--- START GIVEN TEXT ---
Theoretical efficiency is usually figured as if the antenna is in free
space, but of course it isn't. Height above ground, ground characteristics,
surrounding objects, etc., all must be taken into account.
73 Ray W2RS
In a message dated 12/7/2010 3:12:29 P.M. GMT Standard Time,
geraldj@weather.net writes:
On 12/7/2010 5:58 AM, Jim WA9YSD wrote:
>
> Any antenna for that matter looses 1/2 their power or more when operated
on a
> band that it is not designed for.
Why do you say that? I don't agree. It may not radiate in the direction
it did on the fundamental. The system may loose power from matching
network losses when the impedance is obnoxious to match, and the really
short antenna looses radiation efficiency.
>
> Efficiency for a folded dipole has a factor of around 0.98
> Efficiency for the common dipole is about 0.1
Nah, there's no reason the common dipole should be poorer than the
folded dipole.
--- END GIVEN TEXT ---
--- START DATA SEGMENT ---
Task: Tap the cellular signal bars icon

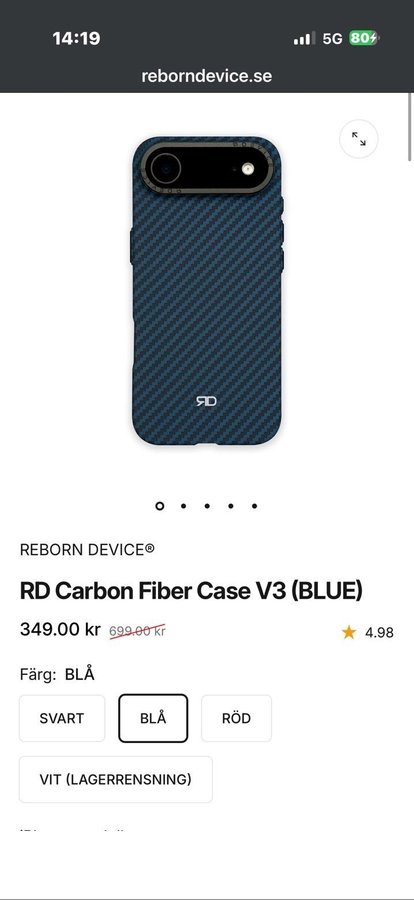Action: click(304, 38)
--- END DATA SEGMENT ---
TO-DO LIST:
1. In the antenna efficiency discussion, recast the paragraph that begins "Theoretical efficiency is usually figured" as a short bulleted list that retains its main facts.
2. Extend the antenna efficiency discussion past its final sentence, which compares the common dipole with the folded dipole.

TASK-BY-TASK RESULTS:
1.
- Theoretical efficiency is usually calculated as though the antenna were in free space.
- In practice, an antenna is never in free space.
- Height above ground, ground characteristics and surrounding objects must all be taken into account.

2.
> Efficiency for the Double bazooka is about 0.89
Balderdash. The double bazooka is no better than a folded dipole and has
no significantly greater bandwidth except what comes from the fatter
radiator ends of shorted together twin lead. It suffers from having tiny
conductors encased in insulation that make it structurally weak in wind
and ice. If cross connected at the center instead of the original series
connection, the two quarter wave coax stubs do compensate for reactance
changes and give that variation a greater impedance bandwidth. But its
still wimpy and breaks all the time in the real world.
>
> Efficiency for the above cases is its ability to couple. So your use of
the
> word efficiency must be defined better so it is not so confusing as to
what
> exactly your talking about.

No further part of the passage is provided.